On trying to achieve control and speed of a mathematical topic

Question

I've spent most of my studies focused on learning proofs of theorems, as that was what took the most time to learn well enough in order to do well at exams. After seeing how some mathematicians I know are able to solve some problems with ease, I've started trying to improve my problem solving ability and general control of a topic.

The first goal I set for myself was to go through Isaac's Finite Group Theory, and do all the exercises. But I'm not sure it's working well enough for my goal - after doing the exercises in a few of the sub-chapters, I still feel like if I were to given a similar type of problems as the ones I did, I would probably not be much faster than I was when I did the first set.

My aim isn't to just somewhat understand the topic, and feel like I can do the exercises - I want it to become something relatively easy, that doesn't take effort, that's almost 'intuitive' in some sense, and that I can do it without much focus.

But I don't know whether it's a good idea to aim for this so directly - maybe it will just (hopefully) come with time as I improve generally and get a slight understanding of some topic... but I have considered that maybe I should just do tons of exercises of a given type, until it becomes easy and fast, and then move on, rather than moving on after I do the exercises at the end of a chapter.

Also, I do ask my own questions concerning the topics, the exercises, and play around with it a little bit, but only as much as I feel like, as I enjoy it more to just move to the next exercise - which might not be enough.

I would appreciate opinions on whether trying something like this (very large amount of exercises of 'similar' difficulty and topic, and possibly even repetitive practice of a certain type exercises) is a good idea - and whether even directly trying to get control of a certain topic is a good goal, etc.

Answer 1

Different people learn differently, so take the responses to your question, even this one, in that light.

• Ramanujan learned math by reading a book that was just a list of Theorems, which he set about proving, and then went on to prove his own.
• Many people think that solving problems is the best way to learn mathematics.
• Whether you should try to do every problem in a text book depends on the number and quality of the problems.
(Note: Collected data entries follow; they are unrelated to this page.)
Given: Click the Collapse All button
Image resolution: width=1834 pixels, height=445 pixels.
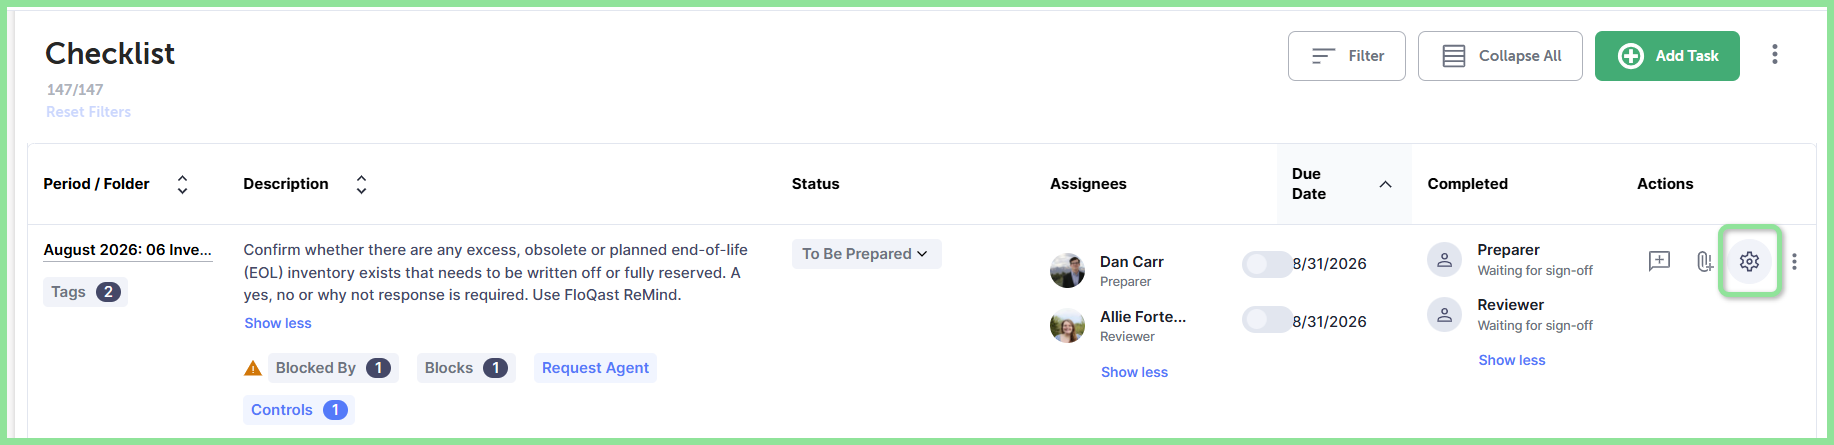Looking at the screenshot, I should point(1500,56).
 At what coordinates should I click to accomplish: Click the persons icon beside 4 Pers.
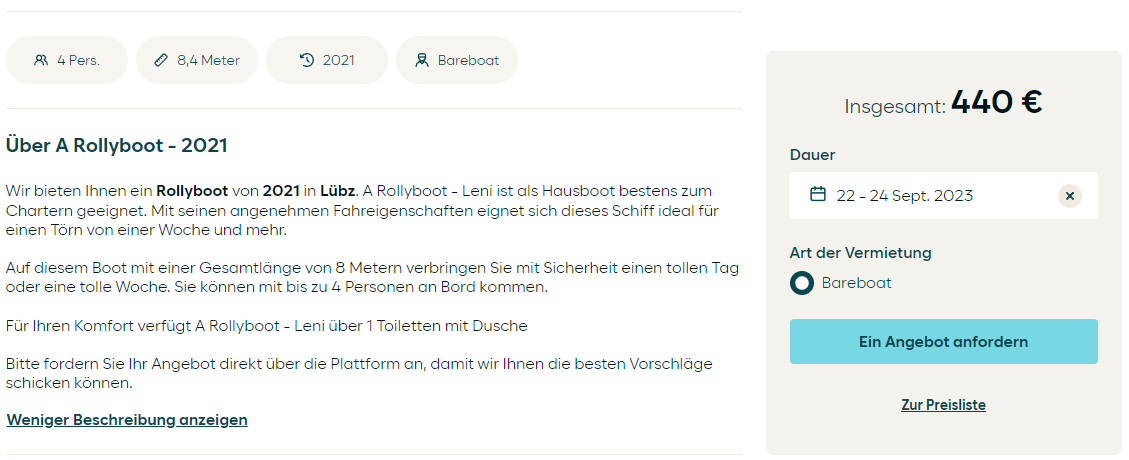click(41, 60)
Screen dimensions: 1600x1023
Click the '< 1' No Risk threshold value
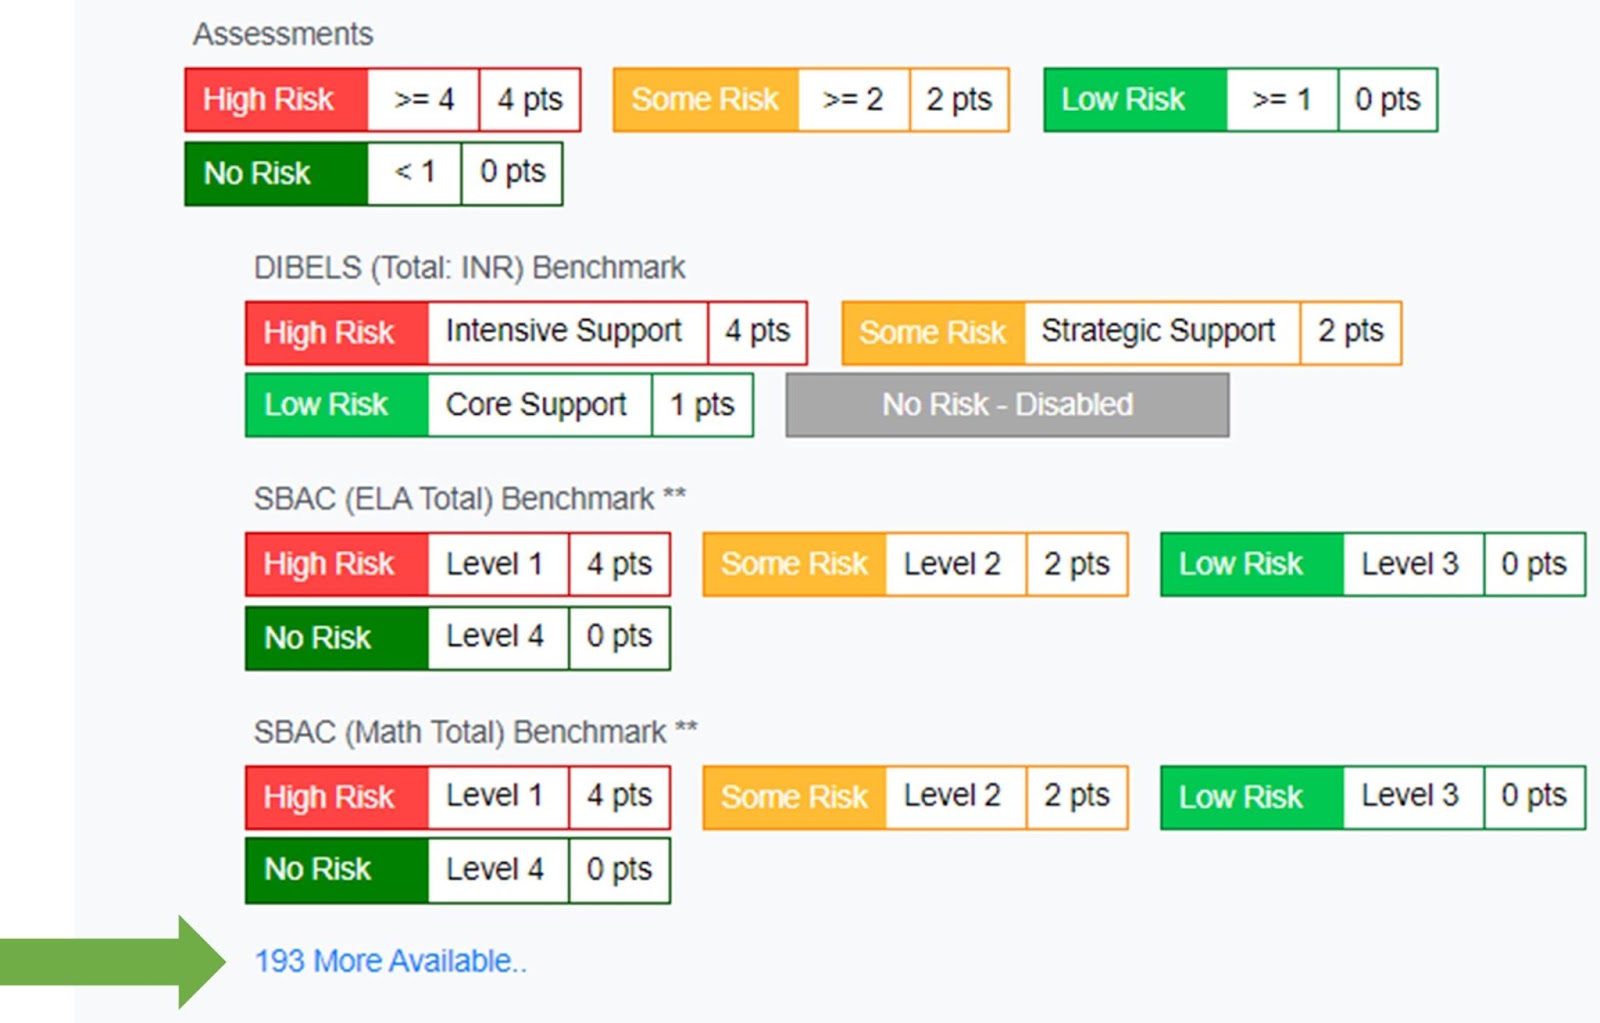[414, 173]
If there a lot or they seem repetitious, you could leave half or more for future review. Even if there are only a few, the author might sneak in a very hard one that you could skip. Another problem with text book exercises is that they typically focus on what you have just learned, so you are focused on that material.
• More important are the problems you set for yourself as you are reading and trying to understand what the author is saying and its implications. Making up your own examples is a good exercise too. Some of the best math books are Do It Yourself books; they come with no problems at all.
• I recommend reading the 10 page essay "How to Learn Math" which is chapter 7 of Ian Stewart's book "letters to a young mathematician."
• I strongly recommend against spending time doing problems over again, esp. text book exercises. What happens is that you tend to learn the problem, not the math.
• But the best advice to improve your proficiency, intuition and speed, is as the first commenter said: PRACTICE, PRACTICE, PRACTICE, not just solving problems but talking about the subject, reading other peoples solutions, reading published papers, and books.